- TESTO RIPORTATO:
Il teatro cileno contemporaneo e le sue radici storiche
Traduction de Annamaria Martinolli
Primavera con un angolo rotto,
per un’estate con il cuore caldo,
sarà autunno con la malinconia del tempo che patiamo,
sarà primavera quando sbocceranno i nostri amori
e sarà anche un inverno,
come per voi, ma non un inverno qualsiasi,
bensì dalla testa fredda e l’animo bollente,
per sapere cosa fare,
cosa dire e dove mettere le mani,
quando arriverà la stagione della Libertà.
ICTUS, 1984
Il presente saggio breve è stato pubblicato sulla rivista Arrabal, Nº 7-8, 2010 (Ejemplar dedicado a: Teatro Hispanoamericano), con il titolo Incomunicados: teatro y reflexión en Chile, pagg. 295-302. L’autrice è Macarena Salmerón González-Serna. La traduzione è a cura di Annamaria Martinolli.
Introduzione
Il presente articolo vuole essere un approccio allo studio del teatro cileno contemporaneo attraverso tre dei suoi rappresentanti più celebri: Egon Wolff, Jorge Díaz e Marco Antonio de la Parra. Un breve viaggio attraverso la storia più recente del paese ci condurrà dai testi scritti sotto la dittatura di Pinochet alle ultime proposte drammaturgiche, nelle quali ci sembra di scorgere un legame con gli anni bui. Il microcosmo metaforico, il gioco dialettico dell’incomunicabilità e la demistificazione della storia, appaiono come alternative sceniche per la riflessione profonda di un periodo con ferite ancora non rimarginate.

Dati di origine

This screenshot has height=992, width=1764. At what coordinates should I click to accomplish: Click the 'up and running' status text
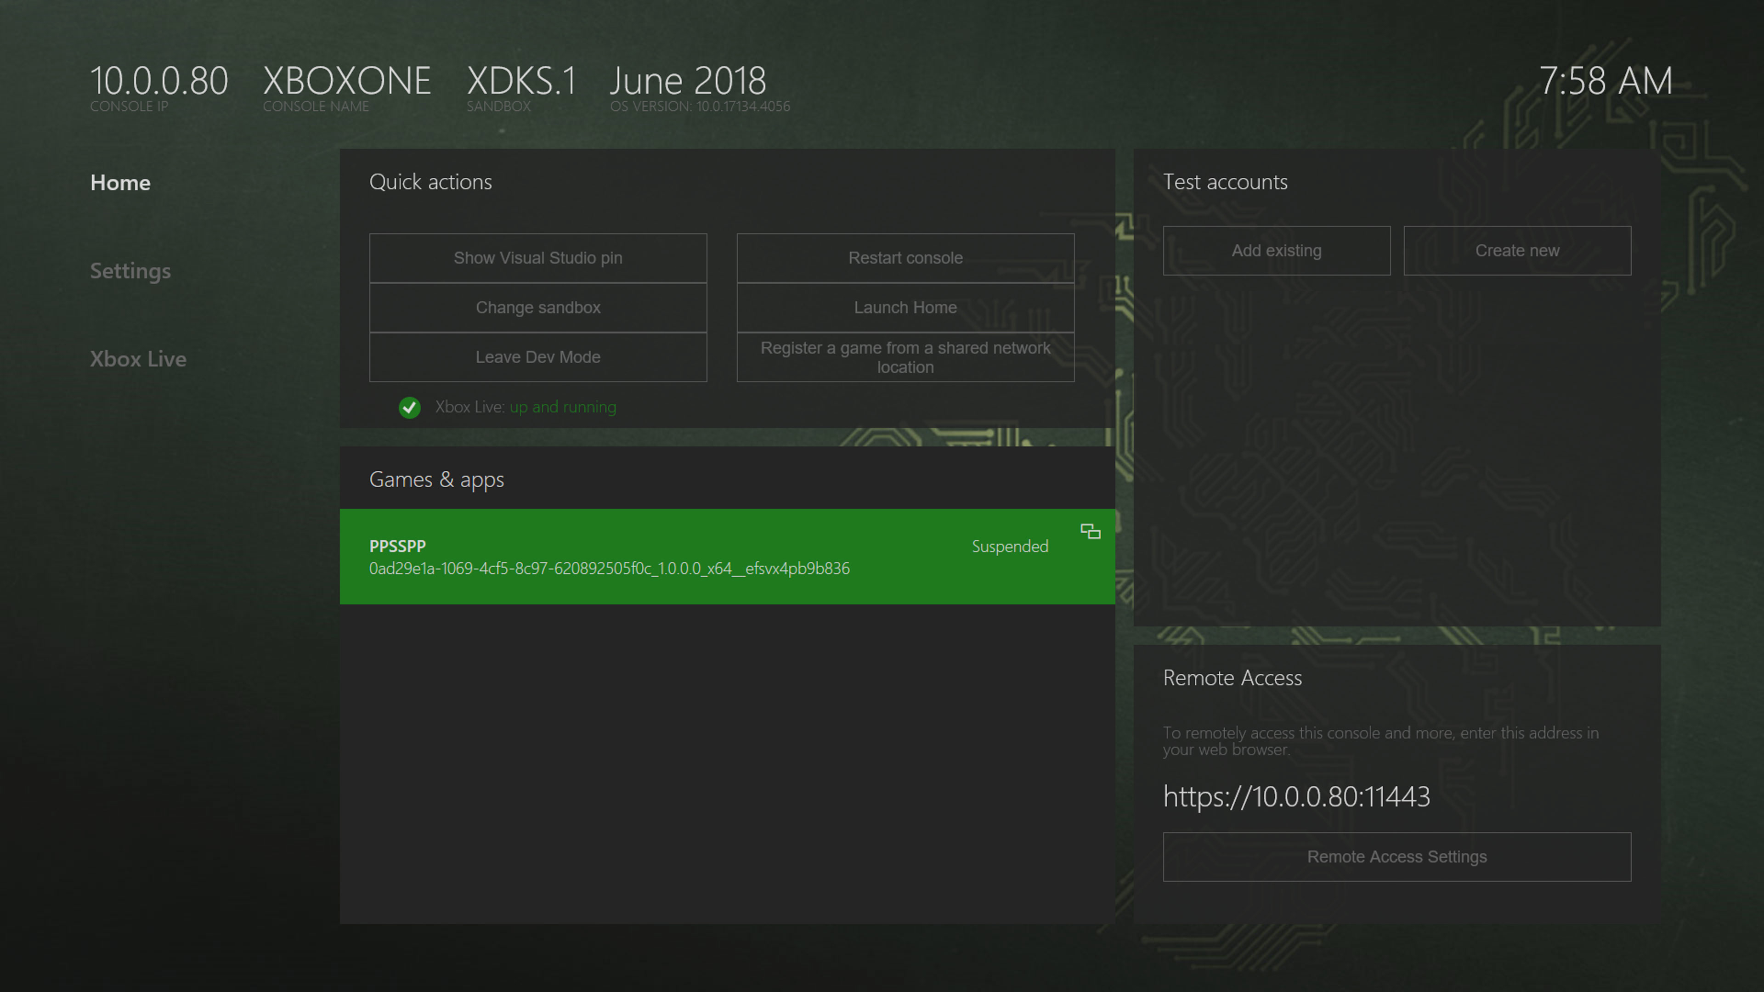tap(562, 407)
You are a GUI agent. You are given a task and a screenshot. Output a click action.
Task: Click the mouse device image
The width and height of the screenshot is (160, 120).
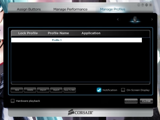tap(135, 19)
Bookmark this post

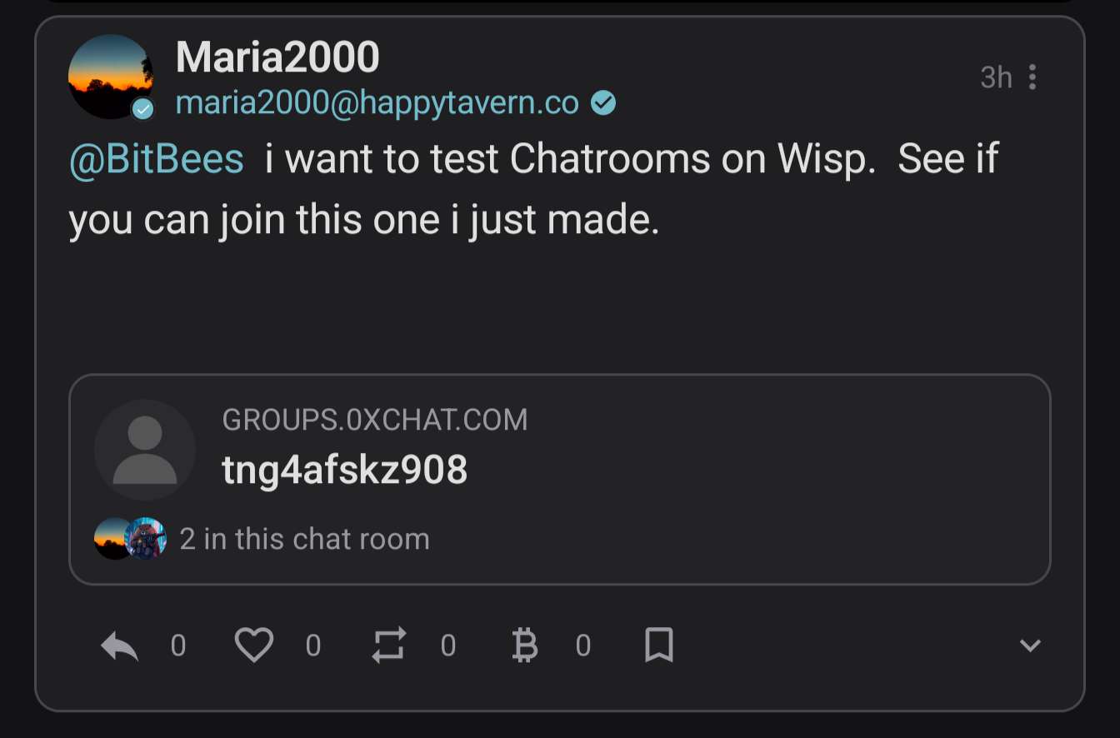coord(658,646)
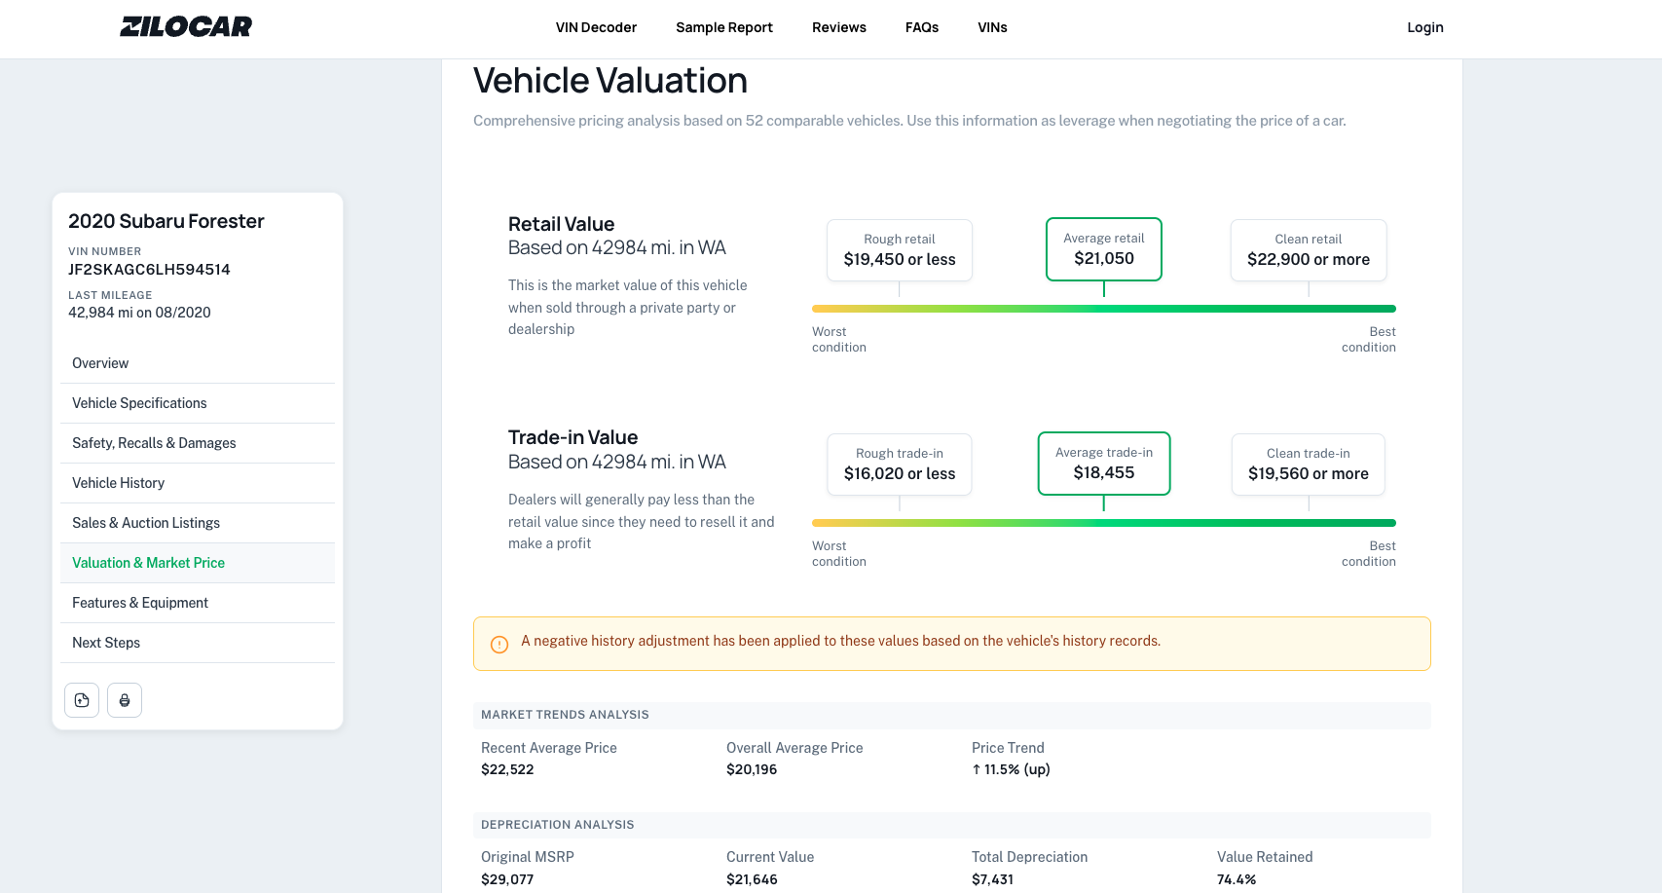This screenshot has height=893, width=1662.
Task: Click the Login button
Action: point(1424,27)
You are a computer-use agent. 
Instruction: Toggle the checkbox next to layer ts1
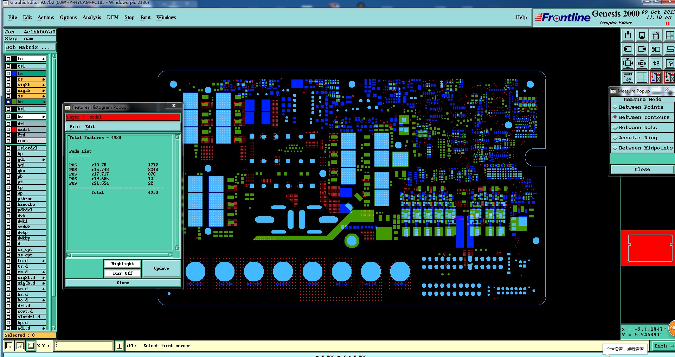(x=8, y=66)
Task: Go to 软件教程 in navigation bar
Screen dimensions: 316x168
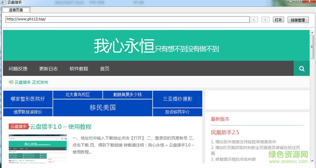Action: [79, 69]
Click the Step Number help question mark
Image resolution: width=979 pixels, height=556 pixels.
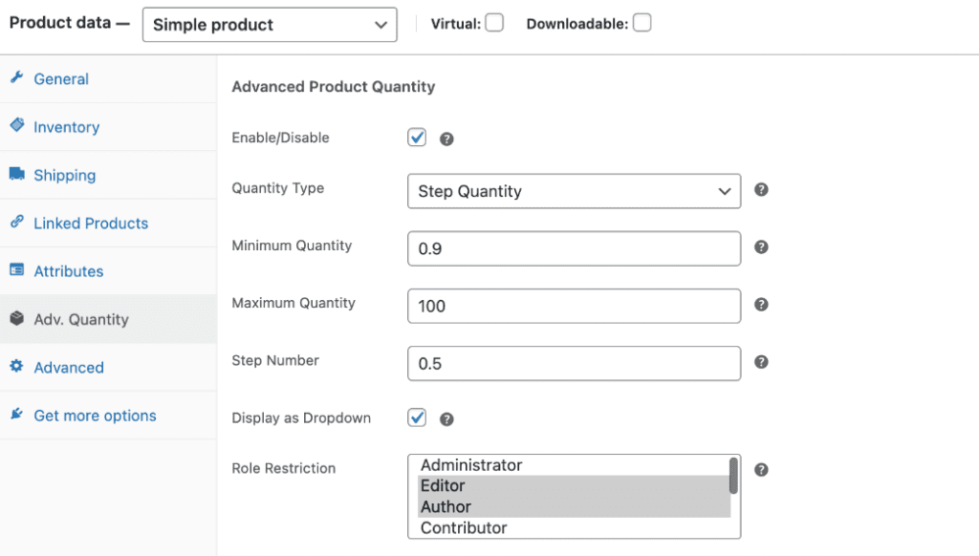(761, 363)
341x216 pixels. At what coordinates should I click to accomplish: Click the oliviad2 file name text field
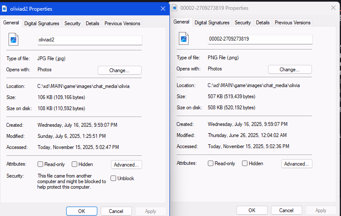90,40
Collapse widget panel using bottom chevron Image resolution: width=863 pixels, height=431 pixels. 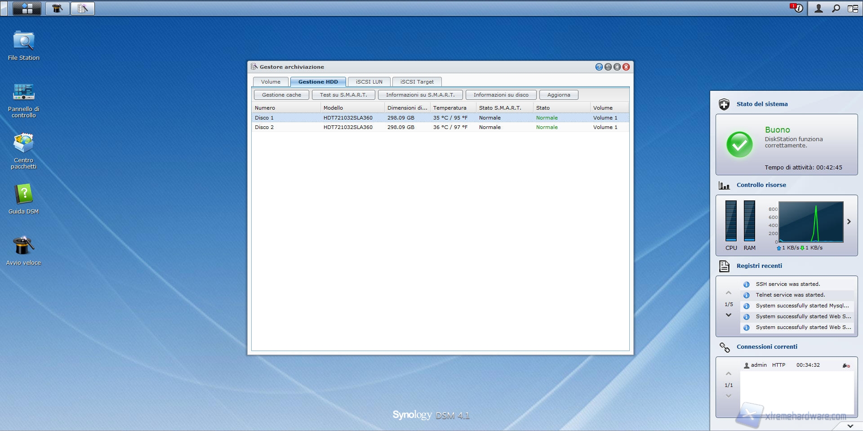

- ISTRUZIONI:
a) Ripeti parola per parola l'intero testo sul teatro cileno contemporaneo.
b) Per favore, cita esattamente tutte le righe dei dati di origine, omettendo le immagini.

- RISPOSTE FINALI:
a)
Il teatro cileno contemporaneo e le sue radici storiche
Traduction de Annamaria Martinolli
Primavera con un angolo rotto,
per un’estate con il cuore caldo,
sarà autunno con la malinconia del tempo che patiamo,
sarà primavera quando sbocceranno i nostri amori
e sarà anche un inverno,
come per voi, ma non un inverno qualsiasi,
bensì dalla testa fredda e l’animo bollente,
per sapere cosa fare,
cosa dire e dove mettere le mani,
quando arriverà la stagione della Libertà.
ICTUS, 1984
Il presente saggio breve è stato pubblicato sulla rivista Arrabal, Nº 7-8, 2010 (Ejemplar dedicado a: Teatro Hispanoamericano), con il titolo Incomunicados: teatro y reflexión en Chile, pagg. 295-302. L’autrice è Macarena Salmerón González-Serna. La traduzione è a cura di Annamaria Martinolli.
Introduzione
Il presente articolo vuole essere un approccio allo studio del teatro cileno contemporaneo attraverso tre dei suoi rappresentanti più celebri: Egon Wolff, Jorge Díaz e Marco Antonio de la Parra. Un breve viaggio attraverso la storia più recente del paese ci condurrà dai testi scritti sotto la dittatura di Pinochet alle ultime proposte drammaturgiche, nelle quali ci sembra di scorgere un legame con gli anni bui. Il microcosmo metaforico, il gioco dialettico dell’incomunicabilità e la demistificazione della storia, appaiono come alternative sceniche per la riflessione profonda di un periodo con ferite ancora non rimarginate.

b)
This screenshot has height=992, width=1764. At what coordinates should I click to accomplish: Click the 'up and running' status text
tap(562, 407)
You are a GUI agent. You are given a task and a screenshot. Output a click action.
Task: Click the mouse device image
The width and height of the screenshot is (160, 120).
tap(135, 19)
Bookmark this post

coord(658,646)
This screenshot has height=893, width=1662.
Task: Click the Login button
Action: point(1424,27)
You are a computer-use agent. 
Instruction: Toggle the checkbox next to layer ts1
(x=8, y=66)
Task: Go to 软件教程 in navigation bar
Screen dimensions: 316x168
Action: [79, 69]
Click the Step Number help question mark
Image resolution: width=979 pixels, height=556 pixels.
(761, 363)
341x216 pixels. At what coordinates should I click to accomplish: Click the oliviad2 file name text field
90,40
Collapse widget panel using bottom chevron Image resolution: width=863 pixels, height=431 pixels. 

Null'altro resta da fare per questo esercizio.